2) Sebagai tanda untuk pengertian jejeran
(adegan/babak).
3) Untuk menggambarkan sesuatu yang tidak ada
ujud wayangnya, seperti gapura, samudra, hujan, batu, gua, kekacauan, guntur,
gelap, api atau untuk mewujudkan Sang Hyang Menang.
4) Salah satu alat komunikasi antara dalang
dengan penabuh gemelan yang mengiringinya.
5) Sebagai aba-aba dalang kepada para penabuh
gemelan terutama penggendang dan penggedernya.[12]
Kayon
itu juga dapat dipergunakan untuk menandai pembagian waktu pertunjukan
pegelaran wayang kulit semalam suntuk.[13]
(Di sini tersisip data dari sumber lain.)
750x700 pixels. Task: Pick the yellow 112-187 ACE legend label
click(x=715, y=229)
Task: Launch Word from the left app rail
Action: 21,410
Bahwa untuk masa pertama didahului tancapan kayon miring ke kiri, masa kedua
tegak, dan masa ketiga miring ke kanan. Masing-masing masa langgam gamelannya berbeda-beda yaitu masing-masing patet
ngeog manyuro, patet sanga dan patet manyuna.
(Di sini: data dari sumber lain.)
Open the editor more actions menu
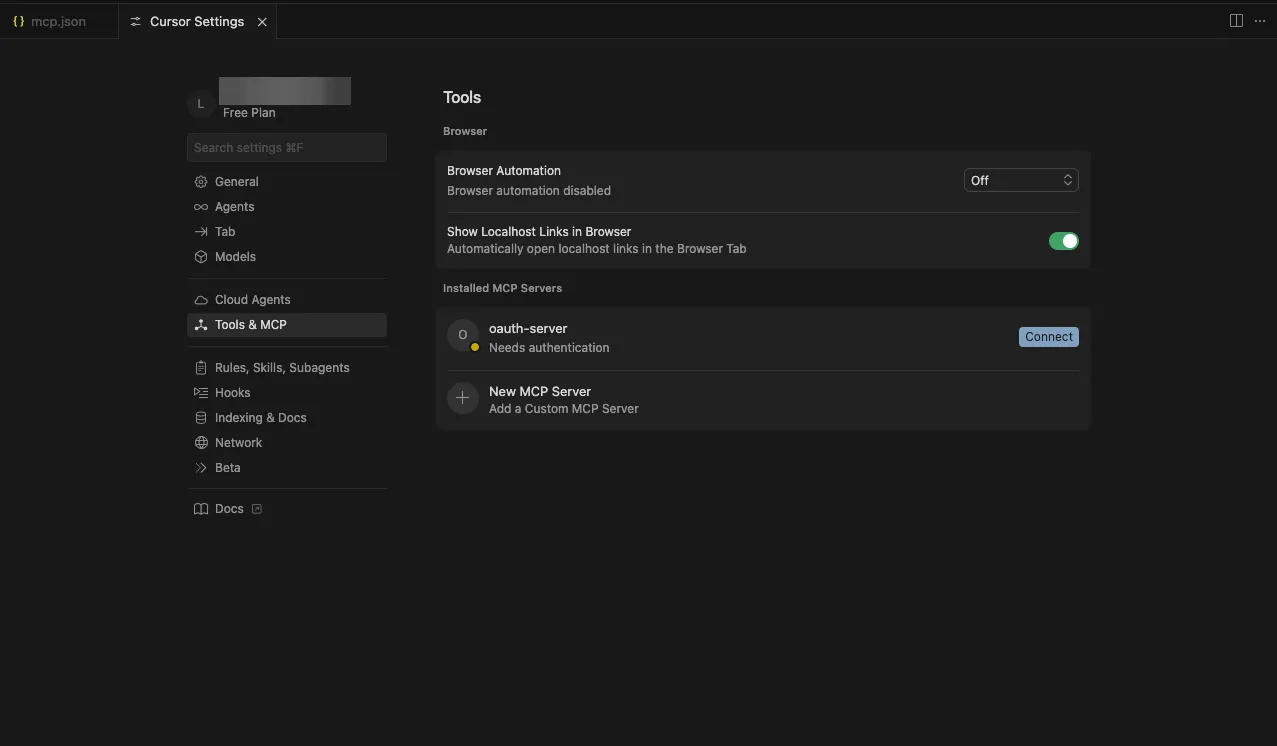Viewport: 1277px width, 746px height. [x=1260, y=20]
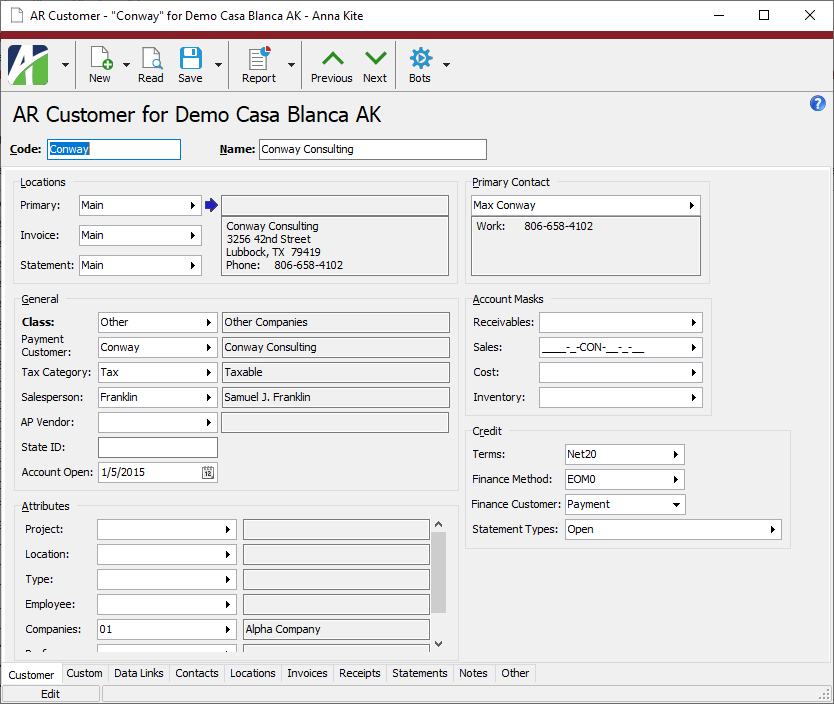Click the New record toolbar icon
The image size is (834, 704).
coord(100,64)
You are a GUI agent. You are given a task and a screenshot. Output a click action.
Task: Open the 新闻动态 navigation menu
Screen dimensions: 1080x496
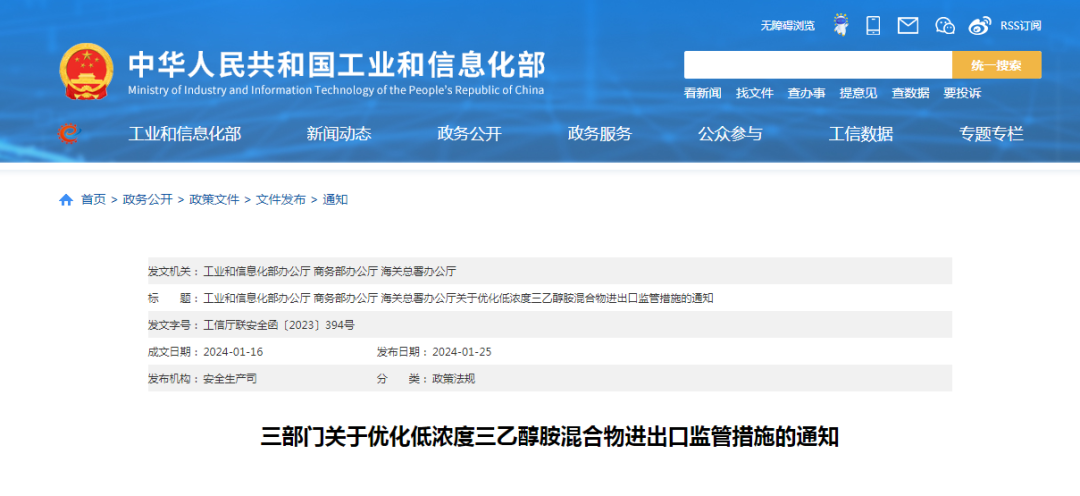[339, 134]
Pendapat R. Samsudjin bahwa
tancepan gunungan ada yang dengan sistem ke kanan, lalu tegak, lalu ketiga ke
kiri. Yang kuno (klasik): ke kanan tegak
ke kiri. Ada aliran sebaliknya ke
kiri-tegak-ke kanan. Ada juga yang
selalu ke kanan mulai dari awal sampai akhir. Hal ini ada falsafah yaitu bahwa kehidupan
manusia di dunia ini dibagi dalam tiga masa: masa anak-anak, masa dewasa dan
masa tua.
Fungsi
gunungan atau kayon dengan berbagai macam bentuk dan ragamnya disebabkan oleh
jenis wayang yang berbeda atau dari daerah atau zaman yang berbeda. Misalnya
pada wayang wahyu, sesuai fungsinya sebagai media penyebaran agama Katholik,
gunungannya dibuat dengan pula dasar tatahan dan sunggingan yang menggambarkan salib.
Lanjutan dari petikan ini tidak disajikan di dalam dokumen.